O Congresso Nacional decreta:

            Art. 1º - É assegurado a duas pessoas do mesmo sexo o reconhecimento de sua união civil, visando a proteção dos direitos à propriedade, à sucessão e dos demais assegurados nesta Lei.

            Art. 2º - A união civil entre pessoas do mesmo sexo constitui-se mediante registro em livro próprio, nos Cartórios de Registro de Pessoas Naturais.

            § 1º - Os interessados e interessadas comparecerão perante os oficiais de Registro Civil exibindo:

            I - prova de serem solteiros ou solteiras, viúvos ou viúvas, divorciados ou divorciadas;

            II - prova de capacidade civil plena;

            III - instrumento público de contrato de união civil.

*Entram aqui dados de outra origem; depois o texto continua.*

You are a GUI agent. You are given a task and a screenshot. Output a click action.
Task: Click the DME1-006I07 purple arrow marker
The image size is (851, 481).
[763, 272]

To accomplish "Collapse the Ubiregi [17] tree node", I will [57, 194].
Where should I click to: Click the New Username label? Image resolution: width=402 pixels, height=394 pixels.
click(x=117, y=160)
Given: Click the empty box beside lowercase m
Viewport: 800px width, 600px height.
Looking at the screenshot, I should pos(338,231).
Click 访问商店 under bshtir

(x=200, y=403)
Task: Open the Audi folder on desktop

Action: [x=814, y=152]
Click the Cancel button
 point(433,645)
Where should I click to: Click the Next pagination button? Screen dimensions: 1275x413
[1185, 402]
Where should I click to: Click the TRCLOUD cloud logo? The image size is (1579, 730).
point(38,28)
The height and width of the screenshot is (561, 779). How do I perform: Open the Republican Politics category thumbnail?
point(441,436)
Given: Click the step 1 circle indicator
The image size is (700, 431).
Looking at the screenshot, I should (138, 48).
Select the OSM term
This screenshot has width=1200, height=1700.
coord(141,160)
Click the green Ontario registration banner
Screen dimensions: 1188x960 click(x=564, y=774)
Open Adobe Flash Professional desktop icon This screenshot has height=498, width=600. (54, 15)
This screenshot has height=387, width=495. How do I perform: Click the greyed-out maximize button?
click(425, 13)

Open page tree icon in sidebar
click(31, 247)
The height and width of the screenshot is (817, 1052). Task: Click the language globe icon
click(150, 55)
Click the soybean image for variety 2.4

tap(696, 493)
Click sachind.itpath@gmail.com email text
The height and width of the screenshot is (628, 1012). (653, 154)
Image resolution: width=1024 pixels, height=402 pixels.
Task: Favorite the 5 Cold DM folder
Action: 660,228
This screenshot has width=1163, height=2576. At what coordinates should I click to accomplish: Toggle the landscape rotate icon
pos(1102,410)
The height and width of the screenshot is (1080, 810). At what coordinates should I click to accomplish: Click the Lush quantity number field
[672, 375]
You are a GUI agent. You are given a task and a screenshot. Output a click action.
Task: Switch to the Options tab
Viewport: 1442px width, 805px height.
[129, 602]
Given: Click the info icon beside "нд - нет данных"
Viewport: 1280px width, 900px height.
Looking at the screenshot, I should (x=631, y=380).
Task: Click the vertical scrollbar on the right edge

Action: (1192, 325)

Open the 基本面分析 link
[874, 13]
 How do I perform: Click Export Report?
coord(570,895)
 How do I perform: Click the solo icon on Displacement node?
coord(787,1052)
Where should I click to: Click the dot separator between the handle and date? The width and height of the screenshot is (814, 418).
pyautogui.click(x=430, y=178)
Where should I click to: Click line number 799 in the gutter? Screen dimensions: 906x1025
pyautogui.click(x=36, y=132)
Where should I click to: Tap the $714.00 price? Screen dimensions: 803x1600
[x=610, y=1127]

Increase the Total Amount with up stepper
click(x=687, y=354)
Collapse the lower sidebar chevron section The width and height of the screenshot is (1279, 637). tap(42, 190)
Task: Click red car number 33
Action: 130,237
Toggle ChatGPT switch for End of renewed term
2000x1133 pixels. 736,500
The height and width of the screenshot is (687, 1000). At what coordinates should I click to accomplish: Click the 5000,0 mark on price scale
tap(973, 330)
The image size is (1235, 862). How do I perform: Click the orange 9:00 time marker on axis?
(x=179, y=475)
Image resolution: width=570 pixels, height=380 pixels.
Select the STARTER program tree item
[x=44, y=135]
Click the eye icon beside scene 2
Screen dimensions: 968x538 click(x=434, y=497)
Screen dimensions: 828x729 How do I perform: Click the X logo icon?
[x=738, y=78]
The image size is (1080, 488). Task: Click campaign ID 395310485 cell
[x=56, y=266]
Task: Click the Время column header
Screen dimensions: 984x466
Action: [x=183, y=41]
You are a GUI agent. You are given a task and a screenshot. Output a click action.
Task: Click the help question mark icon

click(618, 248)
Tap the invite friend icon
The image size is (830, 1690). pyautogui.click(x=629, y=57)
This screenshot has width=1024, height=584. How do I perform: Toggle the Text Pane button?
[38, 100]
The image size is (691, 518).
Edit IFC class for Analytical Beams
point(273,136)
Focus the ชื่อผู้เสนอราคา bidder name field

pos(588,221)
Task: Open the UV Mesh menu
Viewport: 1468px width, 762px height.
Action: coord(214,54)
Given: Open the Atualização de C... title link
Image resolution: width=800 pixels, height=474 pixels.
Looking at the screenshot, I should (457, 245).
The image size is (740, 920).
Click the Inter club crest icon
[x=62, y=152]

            § 2º - O estado civil dos contratantes não poderá ser alterado na vigência do contrato de união civil.

            Art. 3º O contrato de união civil será lavrado em Ofício de Notas, sendo livremente pactuado. Deverá versar sobre disposições patrimoniais, deveres, impedimentos e obrigações mútuas.

            Parágrafo único - Somente por disposição expressa no contrato, as regras nele estabelecidas também serão aplicadas retroativamente, caso tenha havido concorrência para formação do patrimônio comum.

            Art. 4º - A extinção da união civil ocorrerá:

            I - pela morte de um dos contratantes;

            II - mediante decretação judicial.

            Art. 5º - Qualquer das partes poderá requerer a extinção da união civil:

            I - demonstrando a infração contratual em que se fundamenta o pedido;

            II - alegando desinteresse na sua continuidade.

            § 1º - As partes poderão requerer consensualmente a homologação judicial da extinção da união civil.

            § 2º - O pedido judicial de extinção da união civil, de que tratam o inciso II e o § 1º deste artigo, só será admitido depois de decorridos 2 (dois) anos de sua constituição.

            Art. 6º - A sentença que extinguir a união civil conterá a partilha dos bens dos interessados,

            de acordo com o disposto no instrumento público.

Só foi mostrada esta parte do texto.